Per cui quando chiamerò casa non risponderà più lei, ma mamma o papà. Perché io a mia sorella non l’ho mai chiamata per cellulare, anzi neanche so il suo numero qual è . Lei è a “casa” e casa si chiama col telefono fisso.

Certo, certo, è una cosa rudimentale e vecchia e costosa avere il telefono fisso e hai visto l’offerta di qua l’offerta di là ma io il telefono fisso lo devo tenere in casa perché sennò non posso “chiamare casa”. Io ho bisogno dei miei rituali alla RainMan, scusate. Nella mia famiglia alle 20 scatta una specie di macro per cui o mamma o mia sorella devono chiamarmi, e se non lo fanno è perché chiamo io.

Papà non conta, lui dice “ti passo mamma“.

Però praticamente a settembre si sposa mia sorella e quindi - TREMO - potrebbe capitare che chiamo lei e risponde mio cognato. No no non è cosa, non può essere. Noi parliamo anche due ore di fila, la prima di cose di cui ci piace parlare, la seconda delle stesse cose ma tanto per ribadire il concetto. Cioè capitemi da settembre quando parlerò al telefono con mia sorella lei non sarà più nella mia ex camera, sul divano, a tavola, nella stanza della nonna, ma altrove.
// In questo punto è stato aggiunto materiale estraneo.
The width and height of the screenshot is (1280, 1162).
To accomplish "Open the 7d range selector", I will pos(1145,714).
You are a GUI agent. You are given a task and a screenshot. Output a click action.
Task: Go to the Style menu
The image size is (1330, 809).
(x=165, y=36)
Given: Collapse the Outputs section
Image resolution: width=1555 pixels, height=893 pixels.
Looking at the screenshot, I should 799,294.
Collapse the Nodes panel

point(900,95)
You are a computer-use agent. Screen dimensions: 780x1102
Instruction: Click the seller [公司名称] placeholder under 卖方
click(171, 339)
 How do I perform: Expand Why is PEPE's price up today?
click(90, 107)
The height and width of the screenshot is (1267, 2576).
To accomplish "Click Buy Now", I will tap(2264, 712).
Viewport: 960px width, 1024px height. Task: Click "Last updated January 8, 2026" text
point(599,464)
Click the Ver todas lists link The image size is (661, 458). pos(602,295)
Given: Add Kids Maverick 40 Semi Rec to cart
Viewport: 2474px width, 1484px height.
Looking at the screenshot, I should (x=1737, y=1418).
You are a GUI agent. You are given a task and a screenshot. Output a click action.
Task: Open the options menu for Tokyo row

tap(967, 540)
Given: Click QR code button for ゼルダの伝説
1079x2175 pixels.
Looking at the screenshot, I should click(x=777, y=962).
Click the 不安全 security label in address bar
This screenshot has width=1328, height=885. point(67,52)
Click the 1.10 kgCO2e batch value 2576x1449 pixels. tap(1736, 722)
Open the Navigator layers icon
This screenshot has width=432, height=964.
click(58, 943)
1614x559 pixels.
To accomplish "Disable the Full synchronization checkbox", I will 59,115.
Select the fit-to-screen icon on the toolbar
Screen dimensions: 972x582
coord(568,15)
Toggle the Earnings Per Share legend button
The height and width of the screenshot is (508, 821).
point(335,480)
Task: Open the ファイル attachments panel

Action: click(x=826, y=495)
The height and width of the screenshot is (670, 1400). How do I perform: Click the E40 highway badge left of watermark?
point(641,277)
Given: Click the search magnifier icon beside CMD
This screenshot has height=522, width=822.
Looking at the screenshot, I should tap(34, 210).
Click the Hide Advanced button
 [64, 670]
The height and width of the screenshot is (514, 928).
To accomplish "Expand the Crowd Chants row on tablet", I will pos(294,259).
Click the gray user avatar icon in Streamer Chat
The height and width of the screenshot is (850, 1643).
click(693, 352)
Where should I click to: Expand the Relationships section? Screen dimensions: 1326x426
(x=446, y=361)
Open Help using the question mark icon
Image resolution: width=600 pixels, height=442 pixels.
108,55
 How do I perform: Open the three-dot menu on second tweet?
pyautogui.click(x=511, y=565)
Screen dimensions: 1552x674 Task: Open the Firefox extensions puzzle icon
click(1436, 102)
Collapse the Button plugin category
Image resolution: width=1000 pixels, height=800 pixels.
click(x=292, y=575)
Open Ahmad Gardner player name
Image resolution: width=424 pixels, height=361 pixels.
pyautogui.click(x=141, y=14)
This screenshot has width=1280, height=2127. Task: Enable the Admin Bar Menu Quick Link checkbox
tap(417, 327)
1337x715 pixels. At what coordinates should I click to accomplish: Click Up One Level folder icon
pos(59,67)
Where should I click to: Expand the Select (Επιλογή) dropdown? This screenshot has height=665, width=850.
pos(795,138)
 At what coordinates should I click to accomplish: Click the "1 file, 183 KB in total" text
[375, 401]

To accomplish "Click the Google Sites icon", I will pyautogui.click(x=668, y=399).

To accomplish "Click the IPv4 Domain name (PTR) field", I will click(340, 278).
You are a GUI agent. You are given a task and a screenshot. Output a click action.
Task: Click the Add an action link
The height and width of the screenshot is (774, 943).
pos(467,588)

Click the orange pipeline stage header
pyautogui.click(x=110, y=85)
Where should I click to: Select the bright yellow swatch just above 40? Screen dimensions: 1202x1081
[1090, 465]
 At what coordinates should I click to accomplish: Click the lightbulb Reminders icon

E’ una pietra miliare della mia esistenza (se se), più ne scrivo più mi sconvolgo, voglio diventare la perfida delle soap opera e presentarmi all’altare per impedire questo matrimonio dai risvolti catastrofici, datemi una parrucca vi prego impedite questa sciagura che sta per abbattersi nella mia consolidata routine, io devo poter parlare dell’ultima puntata di Lost con mia sorella, di XFactor, dei saldi, di mia nipote grassa, della depressione di mamma, della cliente zoccola, dei miscugli Viakal-Dash di mia nonna! Ahimè! Praticamente si sposa mia sorella.

E io non ho ancora comprato il vestito bbbuono.